Right now I am working a new angle and trying to see what bwrap is doing. Any way that you can post up any relevant information about seeing a bwrap line when you do a ps-ax on a terminal. Maybe before you think that it is going to crash and then after…
Edit: I posted up that info in the previous post… Before and after the SELinux alert issue. However, if bwrap is crashing for you then it should not show up in the after part of it…
I am wondering if you can change SELinux to permissive before booting and then see what happens. I don’t know the specifics of how to do that other than editing a certain file…
Looks like that information is here…
I have setroubleshoot installed, and haven’t seen any bubblewrap-related alerts so far; yours might be a separate bug.
In any case, I doubt there’s much we can do unless a maintainer chimes in.
I agree. Also I don’t have the level of proficiency that my son does. He was able to look at a stack trace and figure out the previous issue with bwrap and volumeicon. Using journalctl with the --since option can at least get you some information after a crash. See a coredump or whatever. But that is beyond me…
I’ve ended up going back to F42, and have yet to encounter a single bubblewrap crash – for what it’s worth.
Oh, and I just realized that glycin has been brought up in this topic already… Oops.
I would recommend to everyone to ignore the speculations in this thread. It all seems to be wrong.
I don’t know why this is triggered by locking the screen, but it makes sense that this happens with Steam, if it is running in pressure-vessel. In this case, the mentioned bwrap call, trying to launch /usr/bin/true as a test, fails. This call is used by glycin to test if sandboxing image loading is possible. It should only happen once for a process since the result is cached.

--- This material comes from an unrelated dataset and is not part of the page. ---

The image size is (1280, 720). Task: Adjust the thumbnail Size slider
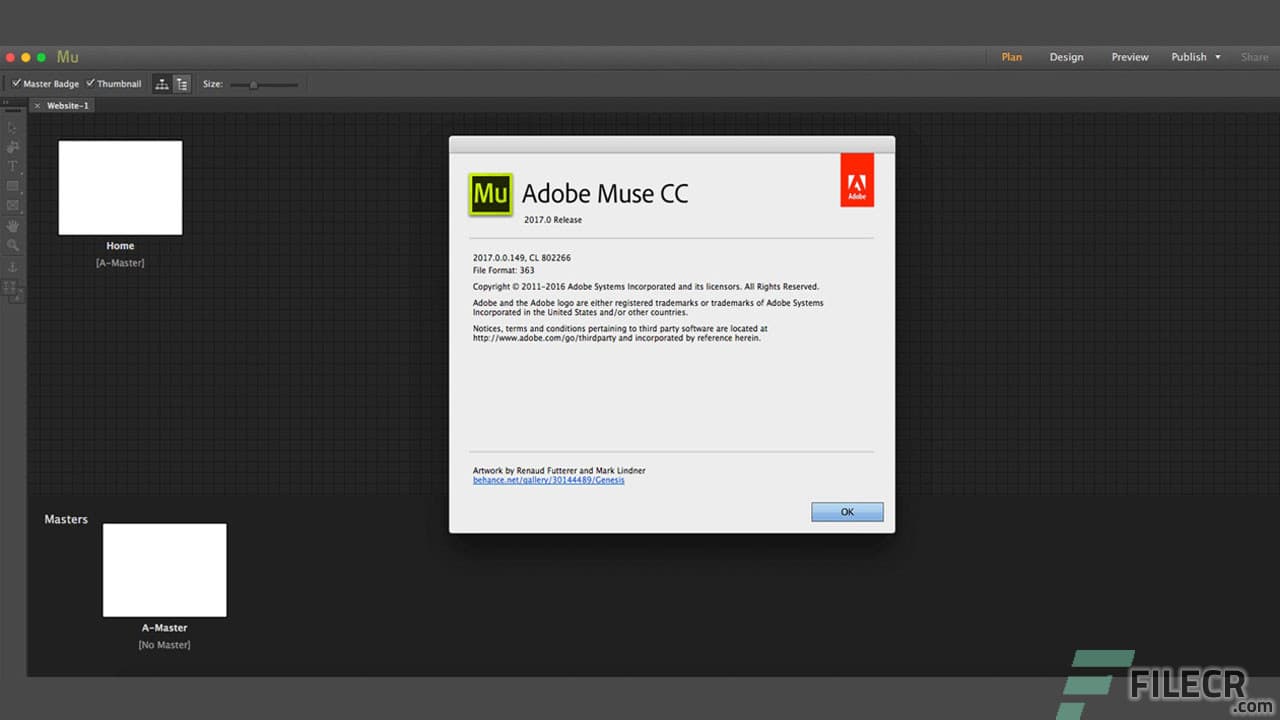[x=254, y=84]
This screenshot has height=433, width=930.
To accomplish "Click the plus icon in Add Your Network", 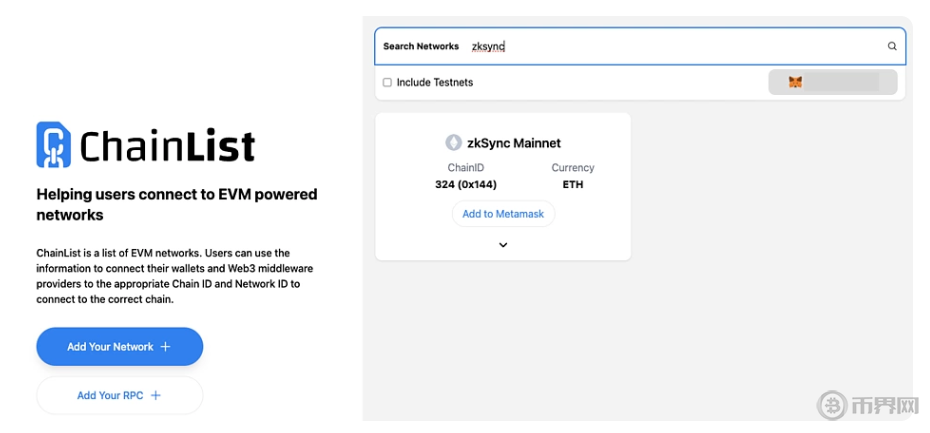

Sadly, in the case of Steam/pressure-vessel, it seems impossible to find out if sandboxing is possible without getting killed by SIGSYS. That is something that they probably explicitly specified to happen in their seccomp rules. I’m not aware of any other sandbox that does it this way, and afaik there is no security related reason to do it this way.
Currently, Steam running in pressure-vessel is the only trigger for this problem I know of. If there are others, it would need more details to find out where they are triggered.
This crash should have absolutely no negative impact on the system. It is expected that this test can fail. Glycin will just switch to unsandboxed image loading in this sitatuon.
I don’t think this is related to glycin. But impossible to tell for sure without any detailed information.
@sophie First of all, thanks for getting back.
Glad to hear the crashes in question are harmless, but they still cause gnome-abrt to freak out (twice in a row), which is quite annoying. Do you think it’s something that should be reported to Valve for a potential fix on their end?
Just confirm that I get the two bwrap crash reports every time I start Steam with no further influence I can recognize.